§ **WORK INSTRUCTIONS**
Return the entries below word for word; no images should appear in the copy.

- - -

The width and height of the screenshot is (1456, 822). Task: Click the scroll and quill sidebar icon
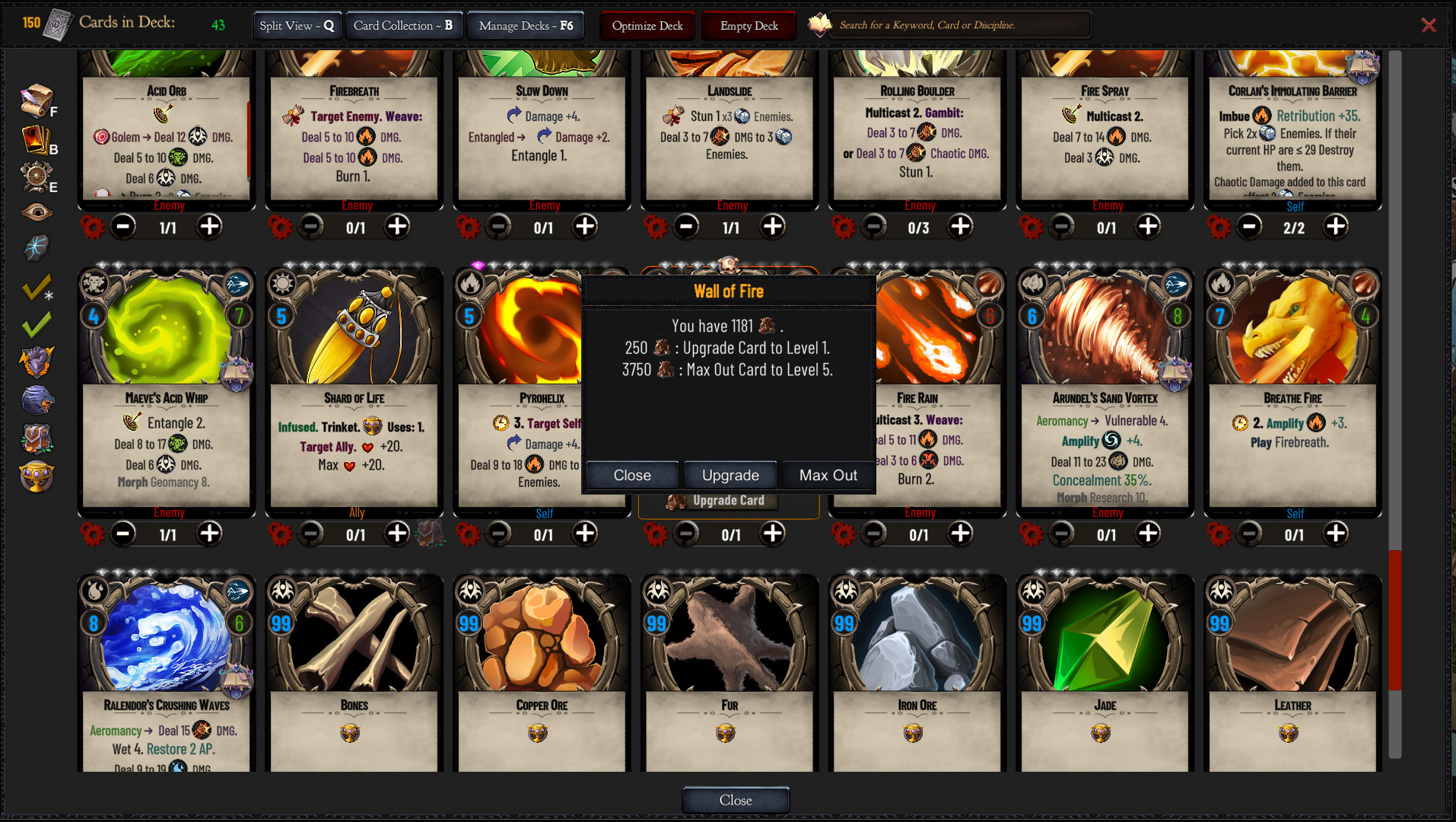(x=37, y=100)
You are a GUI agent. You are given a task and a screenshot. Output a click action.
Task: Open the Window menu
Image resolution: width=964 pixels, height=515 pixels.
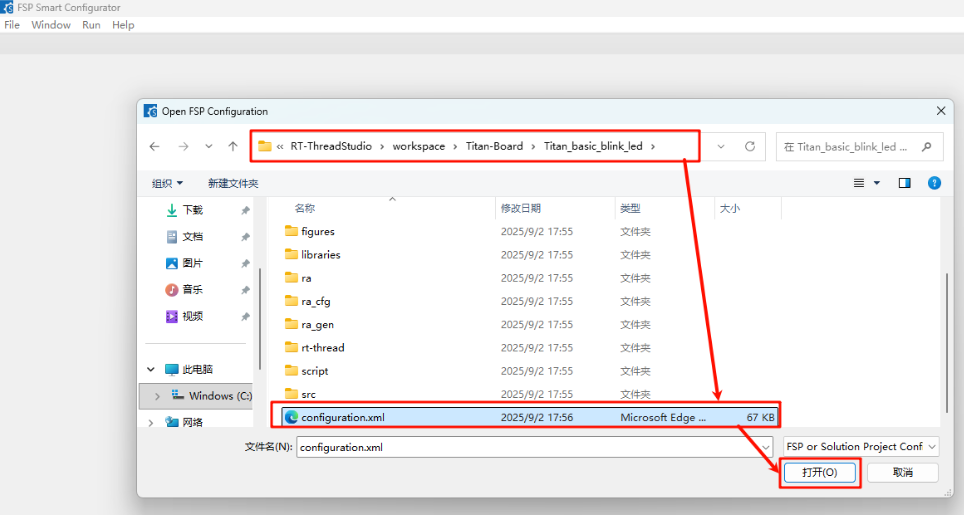point(51,25)
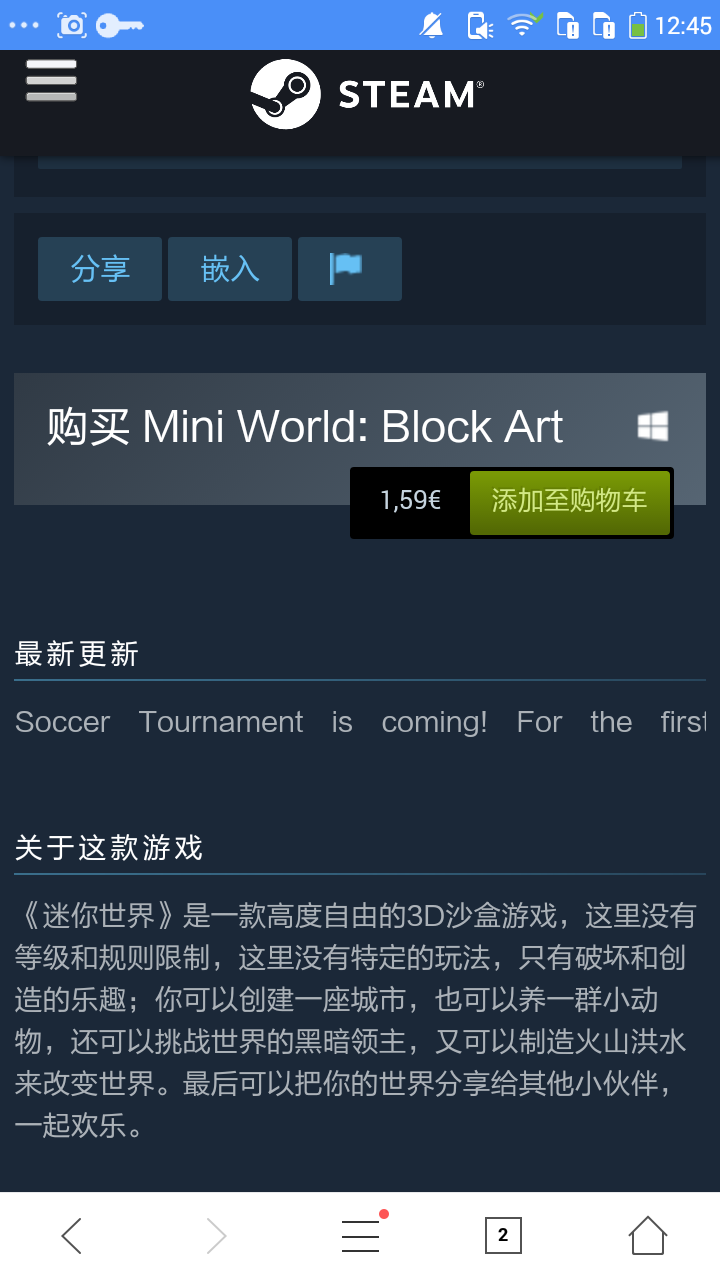Open the Soccer Tournament update text
The image size is (720, 1280).
tap(360, 722)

- - -

§ **RESPONSE TO THE TASK**
The width and height of the screenshot is (1456, 822). Task: Click the scroll and quill sidebar icon
(x=37, y=100)
You are a GUI agent. You are given a task and a screenshot. Output a click action.
Task: Open the Window menu
Image resolution: width=964 pixels, height=515 pixels.
point(51,25)
Open the Soccer Tournament update text
The image size is (720, 1280).
tap(360, 722)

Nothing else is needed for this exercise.